The stakeholder approach gained prominence with R. Edward Freeman's 1984 work, Strategic Management: A Stakeholder Approach, which challenged the traditional shareholder-centric view by advocating for the consideration of all parties affected by business decisions. This paradigm shift has influenced contemporary practices in corporate governance and social responsibility.

== Utility ==
=== Competitive advantage ===
This approach may create competitive advantage because it links the firm and stakeholders. The latter perceive the coherent application of the organizational values and relate to those. In that way, the company has the information about stakeholders it needs to treat them well and develop important initiatives. This reinforces the firm's reputation and loyalty among customers and other stakeholders, creates stronger brand recognition and increases trust in the firm. Even if there are limits in loyalty and reputation can be damaged, those two key elements can make a big difference creating barriers to other companies that may want to have information about stakeholder utility functions. Proponents maintain that a firm that follows the stakeholder approach gets the information it needs to satisfy the stakeholders' needs, making it easier to develop expertise. Those acquired skills can be transmitted, promoted and reinforced across the business operation of the firm creating core competencies. Over time, this approach can become an indispensable issue in the organizational culture.

=== Value creating through innovation ===
Firms that manage for stakeholders are more able to attract a higher-quality workforce. Employees' job satisfaction has an impact on the firm's ability to foster innovation. Workers who are satisfied with their jobs are more likely to engage in long-term thinking and generate potentially valuable ideas. Those firms can use information about stakeholder to devise new ways of satisfying them. Reciprocity is a key aspect in this approach: when stakeholders stand to benefit, they are more likely to reveal information about their utility function. That is why firms and firm managers can better meet consumers' needs by understanding their own customers and suppliers and using this information strategically and flexibly.

== Limits ==

=== Divergent interests ===
Trying to satisfy a large number of players complicates governance, and may make it difficult to reach consensus. The consideration of so many varying interests is likely to produce divergent opinions, while individual interests and self-motivated actors may warp decision-making outcomes. Moreover, this approach has been criticized for implying that all stakeholders negotiate on a level playing field, ignoring potential disparities between the various interested parties.

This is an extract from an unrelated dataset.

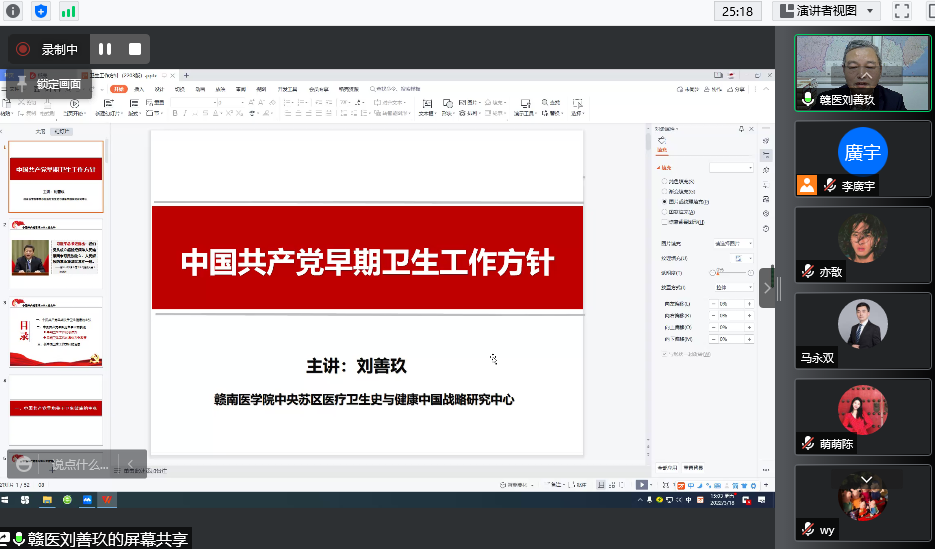Image resolution: width=935 pixels, height=549 pixels.
Task: Click the 萌萌陈 muted microphone icon
Action: (x=808, y=443)
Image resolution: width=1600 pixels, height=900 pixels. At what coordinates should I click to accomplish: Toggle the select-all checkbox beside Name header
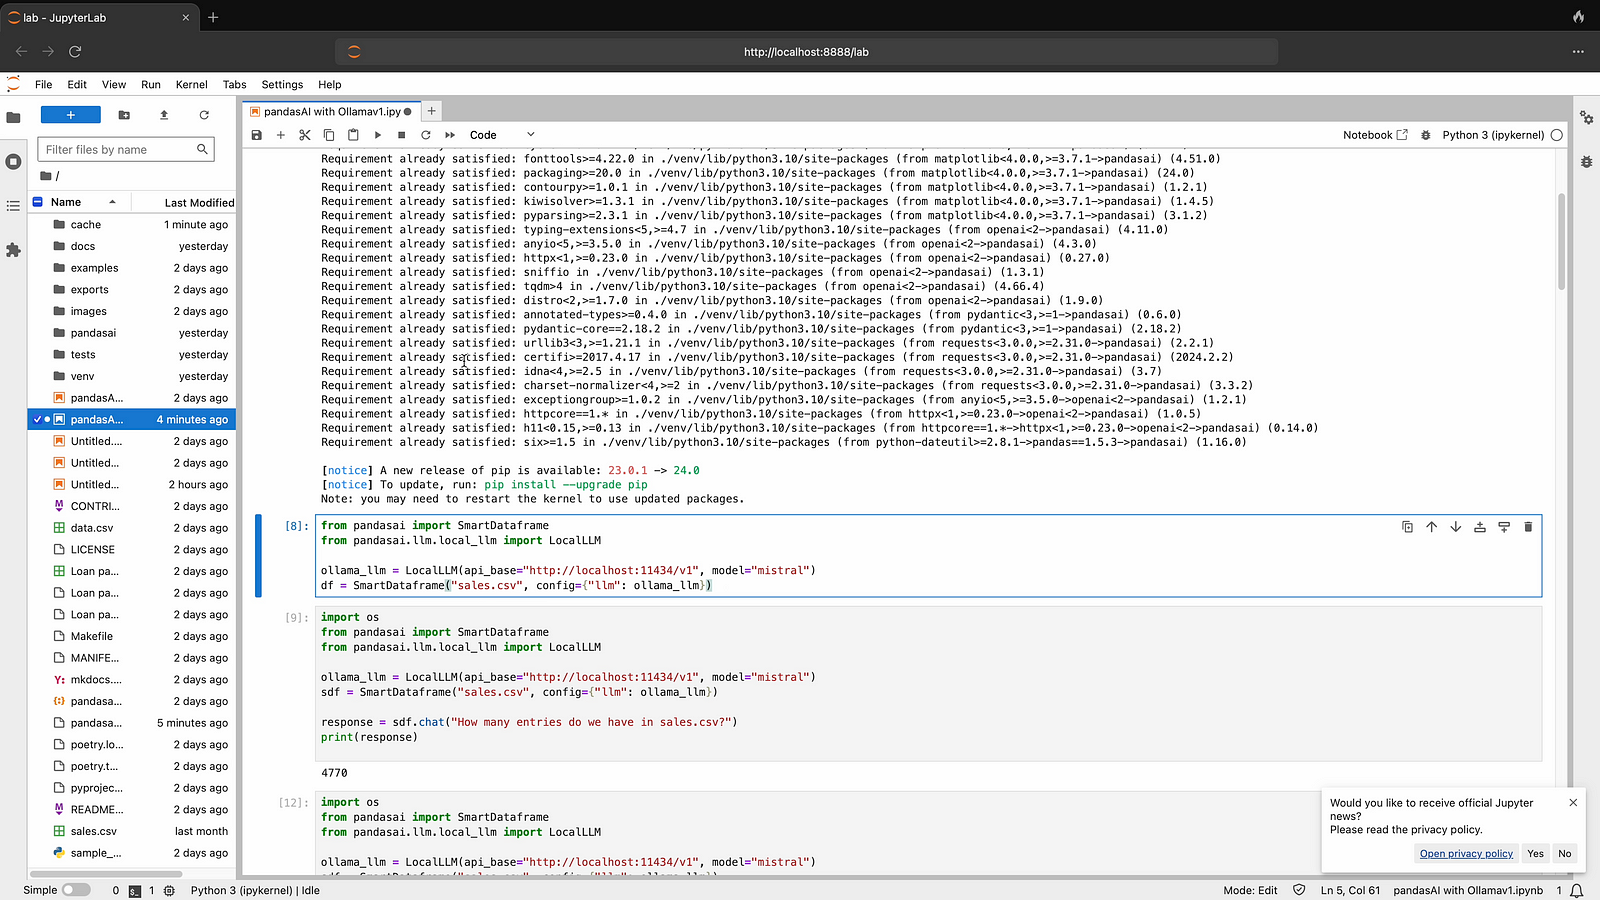click(x=38, y=202)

=== Overvaluing stakeholders ===
It has been suggested that obtaining information about stakeholders' utility functions may produce costs that can exceed the benefits. Therefore, in its intention to create value, managing for stakeholders can end up allocating too many resources to stakeholders. Further, taking into account that power among stakeholders is not evenly distributed, certain actors may be able to appropriate more of a firm's profit for themselves than other interested parties. This warps the distribution of value between shareholders, rather than maximizing returns.